The Orange Pi 6 Plus

(taoofmac.com)

78 points | by rcarmo 3 days ago

9 comments

  • youngNed 6 minutes ago
    I'm a big fan of raspberry pi, I have many, in fact I have so many I have:

    ``` alias findpi='sudo nmap -sP 192.168.1.0/24 | awk '\''/^Nmap/{ip=$NF}/B8:27:EB|DC:A6:32|E4:5F:01|28:CD:C1/{print ip}'\''' ```

    On every `.bashrc` i have.

    But I just don't get... everything, I don't get the org, I don't get the users on hn, I'm like skinner in the 'no the kids are wrong' meme.

    It's a lambda. It's a cheap, plug in, ssh, forget. And it's bloody wonderful.

    If you buy a 1 or 2 off ebay, ok maybe a 3.

    After that? Get a damn computer.

    Want more bandwidth on the rj45? Get a computer.

    Want faster usb? Get a computer.

    Want ssd? Get a computer

    Want a retro computing device? Get a computer.

    Want a computer experience? Etc etc etc, i don't need to labour this.

    Want something that will sit there, have ssh and run python scripts for years without a reboot? Spend 20 quid on ebay.

    People demanded faster horses. And the raspi org, for some, damn fool, reason, tried to give them.

    • geerlingguy 1 minute ago
      TFA is about an Orange Pi, with a 12-core Arm chip, a bit more than a Raspberry Pi.
  • BirAdam 2 days ago
    I love that OrangePi is making good hardware, but after my experience with the OrangePi 5 Max, I won’t be buying more hardware from them again. The device is largely useless due to a lack of software support. This also happened with the MangoPi MQ-Pro. I’ll just stick with RPi. I may not get as much hardware for the money, but the software support is fantastic.
    • Aurornis 39 minutes ago
      > The device is largely useless due to a lack of software support.

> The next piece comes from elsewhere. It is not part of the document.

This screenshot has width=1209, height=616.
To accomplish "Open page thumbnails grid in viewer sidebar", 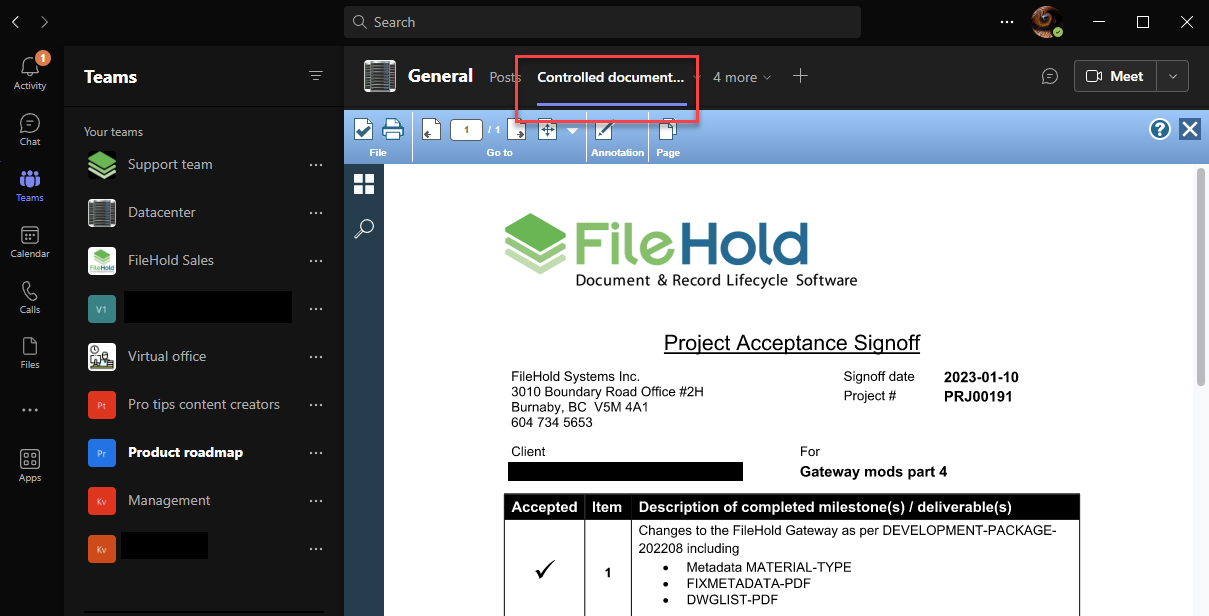I will 364,183.
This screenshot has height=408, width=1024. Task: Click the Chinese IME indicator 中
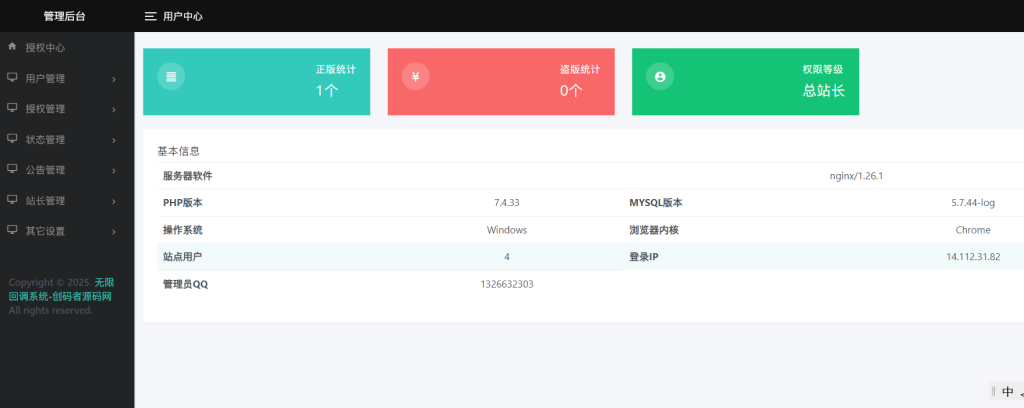point(1007,392)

      I think everyone considering an SBC should be warned that none of these are going to be supported by upstream in the way a cheap Intel or AMD desktop will be.

      Even the Raspberry Pi 5, one of the most well supported of the SBCs, is still getting trickles of mainline support.

      The trend of buying SBCs for general purpose compute is declining, thankfully, as more people come to realize that these are not the best options for general purpose computing.

      • cptskippy 19 minutes ago
        > The trend of buying SBCs for general purpose compute is declining,

        Were people actually doing that?

    • daymanstep 2 hours ago
      Yeah that's the problem with ARM devices. Better just buy a N100
      • simlevesque 1 hour ago
        The N100 is way larger than a OrangePi 5 Max.
        • blacksmith_tb 1 hour ago
          There are quite a few x86-64 machines in the 70mm x 70mm form factor[1], which is close?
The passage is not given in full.